Squerryes Estate is a vineyard, estate, and location of Squerryes Court, a grade I listed building in Kent, England. It is a producer of English sparkling wine.

== Estate ==
The Squerryes Estate consists of 2,500 acres and borders Surrey to the west and Greater London to the north.

All the farms on the estate have been amalgamated into a single agricultural unit. There is a 200-head dairy herd which produces milk for Marks & Spencer. The calves are reared on the farm; the Friesian heifers join the herd, while the bull calves and cross-bred heifers are grown for beef using the natural grazing in the park. The arable land produces millet, wheat, malting barley, and oilseed rape, together with oats, barley and beans for the cattle.

One third of the estate is woodland. Almost all of the traditional farm buildings have been restored and converted into offices or workshops, which are let to local businesses. Some farm houses and cottages have been refurbished and let to tenants.

== Squerryes sparkling wine ==
In 2004, a champagne house visited the estate to research the possibilities of expanding their English production, finding that the lower chalk band and upper greensand bore similarities to the Côte des Blancs region of Champagne. When the house pulled out of negotiations, the Warde family decided to continue with the endeavour, planting 35 acres of grapes in 2006. The initial Champagne clones planted were Chardonnay, Pinot noir and Pinot Meunier. In 2008 the vines began to fruit, and the estate took its first reserves in 2010. Squerryes is one of the last vineyards in Europe to harvest its crop, and the wine is left on the lees for at least 30 months.
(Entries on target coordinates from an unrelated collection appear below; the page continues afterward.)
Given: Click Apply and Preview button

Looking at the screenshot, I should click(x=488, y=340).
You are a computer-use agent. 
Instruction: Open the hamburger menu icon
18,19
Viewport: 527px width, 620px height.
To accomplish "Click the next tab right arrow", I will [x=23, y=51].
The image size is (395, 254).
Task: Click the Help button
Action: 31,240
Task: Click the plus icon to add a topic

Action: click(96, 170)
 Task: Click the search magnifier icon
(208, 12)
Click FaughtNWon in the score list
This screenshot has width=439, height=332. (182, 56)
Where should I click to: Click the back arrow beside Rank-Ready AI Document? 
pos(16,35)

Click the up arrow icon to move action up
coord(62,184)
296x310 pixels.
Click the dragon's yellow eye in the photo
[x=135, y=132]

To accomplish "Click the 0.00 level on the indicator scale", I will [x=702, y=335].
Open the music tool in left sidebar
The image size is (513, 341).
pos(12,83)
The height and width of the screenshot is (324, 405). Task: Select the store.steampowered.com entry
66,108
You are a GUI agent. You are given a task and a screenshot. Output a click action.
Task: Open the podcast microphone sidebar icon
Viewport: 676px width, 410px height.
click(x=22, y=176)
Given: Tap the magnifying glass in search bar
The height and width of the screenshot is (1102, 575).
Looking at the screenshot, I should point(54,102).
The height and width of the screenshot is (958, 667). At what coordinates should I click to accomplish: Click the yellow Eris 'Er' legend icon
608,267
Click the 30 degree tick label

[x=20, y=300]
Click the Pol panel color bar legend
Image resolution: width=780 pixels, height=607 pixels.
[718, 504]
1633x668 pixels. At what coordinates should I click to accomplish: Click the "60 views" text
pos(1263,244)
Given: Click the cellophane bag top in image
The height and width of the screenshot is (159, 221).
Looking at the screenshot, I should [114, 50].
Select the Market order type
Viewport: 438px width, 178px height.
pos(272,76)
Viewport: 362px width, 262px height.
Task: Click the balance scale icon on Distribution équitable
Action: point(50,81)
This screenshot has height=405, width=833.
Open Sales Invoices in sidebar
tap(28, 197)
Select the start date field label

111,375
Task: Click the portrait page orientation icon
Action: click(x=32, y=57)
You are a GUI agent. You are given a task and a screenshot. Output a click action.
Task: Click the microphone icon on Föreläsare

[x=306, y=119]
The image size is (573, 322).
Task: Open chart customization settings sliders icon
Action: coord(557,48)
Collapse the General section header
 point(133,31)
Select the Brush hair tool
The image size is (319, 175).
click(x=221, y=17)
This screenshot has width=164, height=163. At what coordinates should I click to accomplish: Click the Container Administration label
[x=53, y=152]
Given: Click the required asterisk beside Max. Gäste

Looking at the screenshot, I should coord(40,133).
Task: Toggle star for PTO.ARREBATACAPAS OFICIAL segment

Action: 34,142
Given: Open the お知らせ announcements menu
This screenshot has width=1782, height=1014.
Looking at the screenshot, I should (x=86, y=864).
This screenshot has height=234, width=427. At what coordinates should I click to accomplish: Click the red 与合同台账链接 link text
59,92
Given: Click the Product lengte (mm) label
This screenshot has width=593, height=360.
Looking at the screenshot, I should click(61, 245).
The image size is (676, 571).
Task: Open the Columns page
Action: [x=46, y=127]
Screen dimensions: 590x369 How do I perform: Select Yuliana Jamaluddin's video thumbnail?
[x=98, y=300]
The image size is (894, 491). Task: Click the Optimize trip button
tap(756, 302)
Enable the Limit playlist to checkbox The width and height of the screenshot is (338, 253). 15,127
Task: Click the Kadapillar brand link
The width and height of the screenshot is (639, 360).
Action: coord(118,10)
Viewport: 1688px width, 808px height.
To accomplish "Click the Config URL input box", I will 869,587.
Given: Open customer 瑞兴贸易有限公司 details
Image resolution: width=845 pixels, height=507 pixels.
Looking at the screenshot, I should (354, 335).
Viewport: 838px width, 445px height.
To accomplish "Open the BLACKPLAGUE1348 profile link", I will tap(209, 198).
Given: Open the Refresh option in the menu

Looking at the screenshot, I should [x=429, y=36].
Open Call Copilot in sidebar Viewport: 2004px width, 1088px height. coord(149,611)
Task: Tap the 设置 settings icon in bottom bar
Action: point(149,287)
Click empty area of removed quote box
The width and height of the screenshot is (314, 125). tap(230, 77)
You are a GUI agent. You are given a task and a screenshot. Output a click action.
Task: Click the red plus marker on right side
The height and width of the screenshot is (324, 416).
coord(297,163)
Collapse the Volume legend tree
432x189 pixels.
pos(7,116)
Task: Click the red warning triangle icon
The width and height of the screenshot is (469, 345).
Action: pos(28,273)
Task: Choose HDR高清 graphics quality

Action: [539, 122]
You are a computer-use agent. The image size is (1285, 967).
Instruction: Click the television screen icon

In May 2015, Squerryes' 2010 Brut won two gold medals in two of the most competitive and esteemed international blind tasting competitions, the Sommelier Wine Awards and International Wine Challenge. In 2016, Squerryes Brut 2011 won the National Trophy for Best English Sparkling Wine in Tom Stevenson's 'Champagne and Sparkling Wine World Championships'. The label currently sells two styles of the sparkling wines: brut and rosé. The brut is composed of 45% Chardonnay, 35% Pinot noir, and 20% Pinot Meunier. The rosé is composed of 75% Pinot noir and 25% Pinot Meunier.

== Brewery ==
In 2013, the Westerham Brewery announced its plans to relocate to the Squerryes estate, expanding its production area to 6,000 square feet. The brewery produces the Scotney range of beers using hops from the National Trust's only hop garden at Scotney Castle, Lamberhurst, Kent. The Westerham Brewery Co. Ltd was established in 2004 to make craft beer in Kent. Established at the National Trust's Grange Farm in Crockham Hill, the brewery has won multiple awards and supplies over 300 pubs in Kent, London, and the South East. In a press release, the brewery indicated its intention to continue supplying spent hops from the brewery to the gardeners at Chartwell and spent brewers grains to feed the Squerryes dairy herd.